== Problem to work on ==
Copy these rows word for word, starting at the line that contains "How do I perform: Open" and ending after the line that contains "tap(259, 525)". Leave the pictures out of your answer.

— START Items —

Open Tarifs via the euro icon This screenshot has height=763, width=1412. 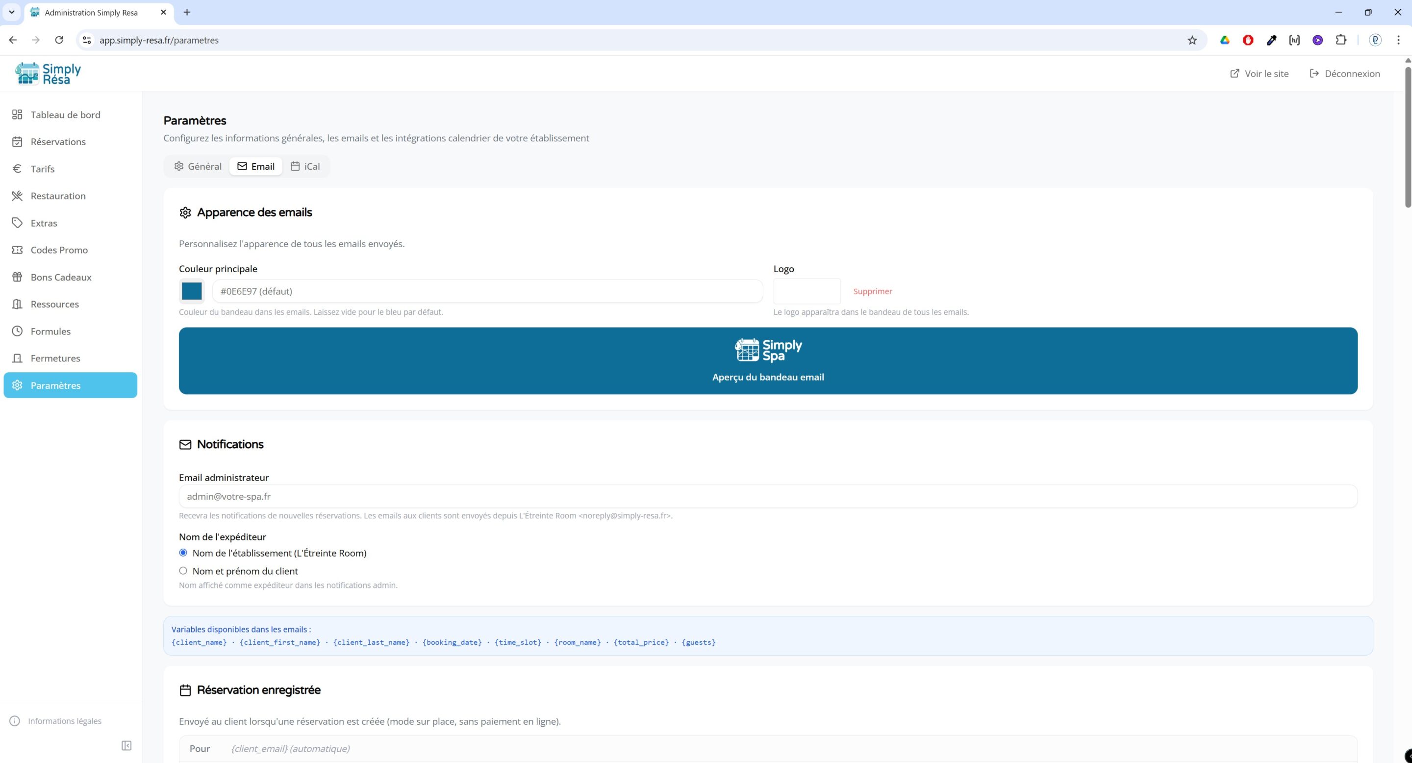coord(16,168)
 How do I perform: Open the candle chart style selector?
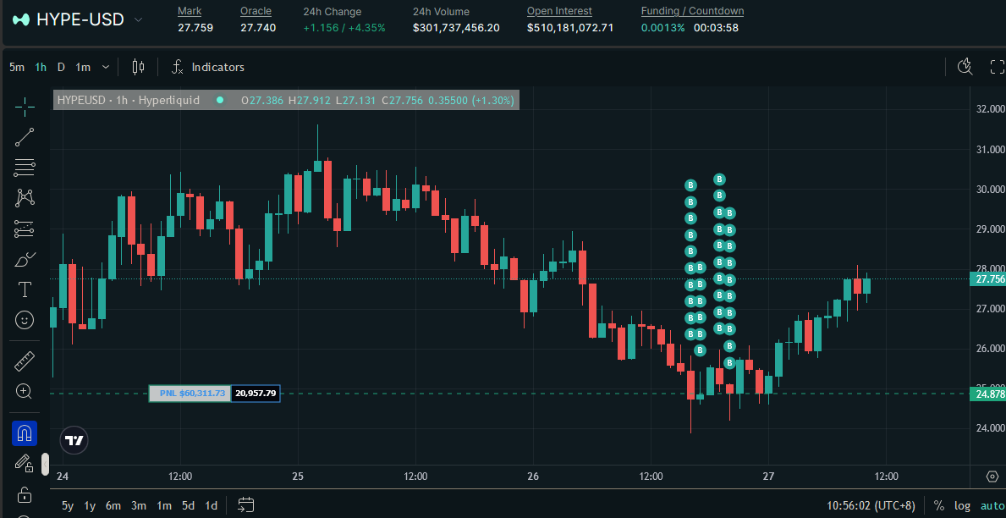click(138, 67)
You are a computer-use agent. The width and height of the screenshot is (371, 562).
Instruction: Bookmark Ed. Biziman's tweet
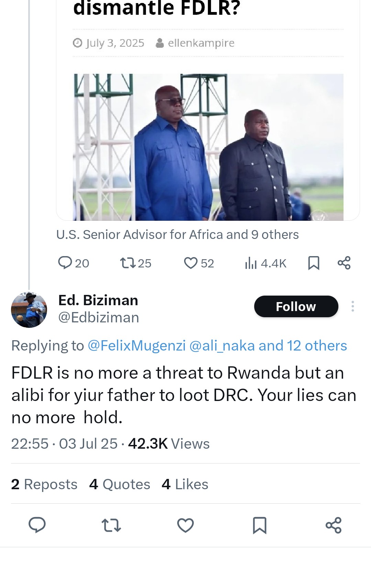tap(259, 525)
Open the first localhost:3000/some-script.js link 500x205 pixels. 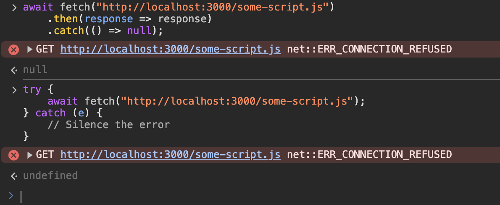click(x=171, y=50)
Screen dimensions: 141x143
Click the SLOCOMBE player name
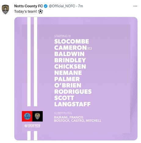[72, 42]
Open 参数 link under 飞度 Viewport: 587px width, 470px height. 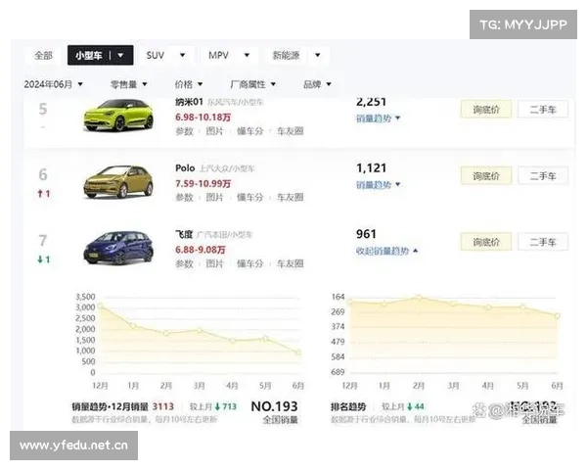[x=185, y=262]
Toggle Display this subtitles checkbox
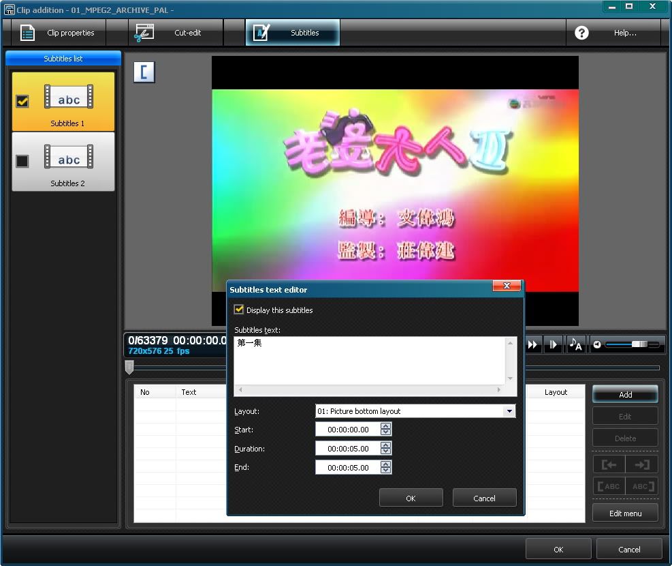672x566 pixels. (x=239, y=310)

— END Items —

== Output for this task ==
 How do I perform: Open the candle chart style selector?
click(138, 67)
You are a computer-use agent. The width and height of the screenshot is (371, 562).
Instruction: Bookmark Ed. Biziman's tweet
tap(259, 525)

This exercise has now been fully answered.